* [PROBLEM DETAILS]: The records follow. Filter them to the lines that hold "dropdown".

* [DATA SECTION]:
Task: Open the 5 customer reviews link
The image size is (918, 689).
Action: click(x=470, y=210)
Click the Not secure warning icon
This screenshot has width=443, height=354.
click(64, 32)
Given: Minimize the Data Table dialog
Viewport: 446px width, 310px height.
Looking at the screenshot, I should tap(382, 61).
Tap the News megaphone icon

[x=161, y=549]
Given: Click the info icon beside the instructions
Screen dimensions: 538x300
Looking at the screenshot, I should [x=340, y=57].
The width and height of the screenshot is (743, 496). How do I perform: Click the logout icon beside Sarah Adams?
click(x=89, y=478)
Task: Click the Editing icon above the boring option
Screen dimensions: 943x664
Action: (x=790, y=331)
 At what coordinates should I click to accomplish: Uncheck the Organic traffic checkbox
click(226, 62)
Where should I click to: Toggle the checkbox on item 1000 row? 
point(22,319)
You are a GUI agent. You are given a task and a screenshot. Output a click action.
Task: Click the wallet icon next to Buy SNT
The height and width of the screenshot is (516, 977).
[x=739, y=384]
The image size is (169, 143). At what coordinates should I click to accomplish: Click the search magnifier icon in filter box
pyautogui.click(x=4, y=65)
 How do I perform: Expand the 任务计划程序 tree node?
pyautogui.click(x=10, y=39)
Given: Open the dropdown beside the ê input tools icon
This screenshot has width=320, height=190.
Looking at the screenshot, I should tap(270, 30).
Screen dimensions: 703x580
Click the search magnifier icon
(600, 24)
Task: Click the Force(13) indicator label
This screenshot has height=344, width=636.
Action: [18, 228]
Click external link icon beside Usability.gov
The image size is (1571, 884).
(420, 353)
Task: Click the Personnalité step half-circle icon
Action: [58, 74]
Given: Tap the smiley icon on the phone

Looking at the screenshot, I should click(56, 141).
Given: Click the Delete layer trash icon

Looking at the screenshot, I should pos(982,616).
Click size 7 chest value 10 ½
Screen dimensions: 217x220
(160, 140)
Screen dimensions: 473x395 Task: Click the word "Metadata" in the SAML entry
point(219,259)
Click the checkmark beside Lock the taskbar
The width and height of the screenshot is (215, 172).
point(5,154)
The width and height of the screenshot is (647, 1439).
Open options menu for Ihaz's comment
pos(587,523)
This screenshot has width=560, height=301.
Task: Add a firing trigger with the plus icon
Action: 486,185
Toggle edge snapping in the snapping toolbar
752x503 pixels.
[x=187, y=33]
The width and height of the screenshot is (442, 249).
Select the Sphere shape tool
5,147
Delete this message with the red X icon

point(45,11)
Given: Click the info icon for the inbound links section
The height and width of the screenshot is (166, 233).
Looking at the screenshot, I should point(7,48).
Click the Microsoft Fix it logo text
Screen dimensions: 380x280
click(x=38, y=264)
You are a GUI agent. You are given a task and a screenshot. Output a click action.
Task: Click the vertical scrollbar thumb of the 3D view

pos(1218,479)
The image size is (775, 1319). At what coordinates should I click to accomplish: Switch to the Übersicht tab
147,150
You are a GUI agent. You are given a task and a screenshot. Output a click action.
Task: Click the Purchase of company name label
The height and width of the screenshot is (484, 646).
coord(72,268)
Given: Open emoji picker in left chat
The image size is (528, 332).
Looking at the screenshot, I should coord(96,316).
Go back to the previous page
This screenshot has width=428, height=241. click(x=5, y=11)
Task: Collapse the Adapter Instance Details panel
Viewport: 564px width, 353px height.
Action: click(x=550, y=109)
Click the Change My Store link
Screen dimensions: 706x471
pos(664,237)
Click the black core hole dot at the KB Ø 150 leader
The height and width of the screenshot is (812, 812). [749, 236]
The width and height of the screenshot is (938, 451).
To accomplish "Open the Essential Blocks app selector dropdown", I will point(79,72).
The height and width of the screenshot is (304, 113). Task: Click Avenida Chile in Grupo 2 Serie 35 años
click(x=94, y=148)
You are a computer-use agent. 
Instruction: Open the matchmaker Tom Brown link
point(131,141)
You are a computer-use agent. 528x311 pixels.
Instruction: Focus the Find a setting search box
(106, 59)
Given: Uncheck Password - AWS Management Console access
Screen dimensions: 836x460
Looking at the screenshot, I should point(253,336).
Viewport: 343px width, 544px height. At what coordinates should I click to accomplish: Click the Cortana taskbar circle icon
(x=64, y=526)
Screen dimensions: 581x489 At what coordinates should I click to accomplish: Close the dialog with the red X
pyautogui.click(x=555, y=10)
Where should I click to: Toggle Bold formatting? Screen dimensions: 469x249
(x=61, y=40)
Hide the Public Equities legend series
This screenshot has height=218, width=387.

* [ANSWER TO THE PROBLEM]:
Given: Open the dropdown beside the ê input tools icon
To accomplish "Open the Essential Blocks app selector dropdown", I will point(79,72).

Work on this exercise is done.